I said things hurtful to _you_? Well you started out by saying so many things _I_ found hurtful that I simply couldn't stay out of this thread.

You weren't thinking either.

So consider us even.

e


----------



## Guest (May 27, 2005)

person3 said:


> i'm going to find a guy with incredibly hot brains someday.


I always asked a guy what his SAT/ GRE scores were... seriously! lol!


----------



## person3 (Aug 10, 2004)

Homeskooled- congrats on the commercial...

enigma...how on god's green earth did I hurt you first? the only thing I hold against older men in general is that it does not usually make for a good relationship. but i asked this time becuase the guy seemed all around pretty damn cool. oh well...he didn't call anyway.


----------



## person3 (Aug 10, 2004)

btw, why so mad at the reversal of roles of older males? do you want a relationship with a younger woman THAT badly, that it makes you mad that it's less acceptable? Usually those relationships are unequal and awkward, unless it's someone who is really really into you; then it might not be so much an issue.


----------



## enigma (Feb 18, 2005)

person3 said:


> enigma...how on god's green earth did I hurt you first?

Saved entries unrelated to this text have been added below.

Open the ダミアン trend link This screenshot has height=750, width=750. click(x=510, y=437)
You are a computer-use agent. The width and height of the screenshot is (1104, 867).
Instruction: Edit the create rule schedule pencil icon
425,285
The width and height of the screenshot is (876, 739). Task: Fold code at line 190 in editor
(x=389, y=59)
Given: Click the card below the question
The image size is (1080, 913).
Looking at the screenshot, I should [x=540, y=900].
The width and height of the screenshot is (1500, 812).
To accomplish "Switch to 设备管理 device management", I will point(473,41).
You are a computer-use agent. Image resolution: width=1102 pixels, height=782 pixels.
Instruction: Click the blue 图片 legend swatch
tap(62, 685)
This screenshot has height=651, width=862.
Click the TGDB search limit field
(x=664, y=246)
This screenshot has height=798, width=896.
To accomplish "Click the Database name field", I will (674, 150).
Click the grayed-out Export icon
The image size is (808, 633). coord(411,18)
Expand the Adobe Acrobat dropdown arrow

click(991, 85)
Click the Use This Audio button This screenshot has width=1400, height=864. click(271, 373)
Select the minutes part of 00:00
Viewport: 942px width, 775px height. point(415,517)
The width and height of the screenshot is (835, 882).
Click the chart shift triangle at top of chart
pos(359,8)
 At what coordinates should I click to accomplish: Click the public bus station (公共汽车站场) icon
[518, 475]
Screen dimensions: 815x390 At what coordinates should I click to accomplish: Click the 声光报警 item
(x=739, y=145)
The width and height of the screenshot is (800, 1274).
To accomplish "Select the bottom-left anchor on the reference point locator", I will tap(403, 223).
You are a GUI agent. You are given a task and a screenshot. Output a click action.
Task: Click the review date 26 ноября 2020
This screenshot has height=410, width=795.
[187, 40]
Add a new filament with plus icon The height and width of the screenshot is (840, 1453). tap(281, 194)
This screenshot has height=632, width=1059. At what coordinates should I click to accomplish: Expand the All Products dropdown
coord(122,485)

I took extreme exception to how you thought this guy perfect in every way, only to become physically ill upon learning that he was a mere four years my junior.



person3 said:


> btw, why so mad at the reversal of roles of older males? do you want a relationship with a younger woman THAT badly, that it makes you mad that it's less acceptable? Usually those relationships are unequal and awkward, unless it's someone who is really really into you; then it might not be so much an issue.


Personally I'm not that concerned about the genders of those involved in such relationships (I mean, Demi Moore and Ashton Kutcher?, _fine_, got no problem with that).

I guess I'm more concerned about anything that might further limit the field for me, because my prospects are already limited enough as it is.

I would consider an older woman if she was holding up at least as well as me.

I'll conceed that what I stated about older women was a bit stereotyped, afterall.

But only a _bit_.

Because most women I see over forty (not all, but most), just don't do anything for me.

Now when I think about relationships with younger women, I'm generally thinking in terms of women in their thirties (_they_ still catch my eye).

So don't get me wrong, I'm no 'cradle robber'. (Thirty is just as young as I would ever really consider going.)

But still, what you said really stung anyway.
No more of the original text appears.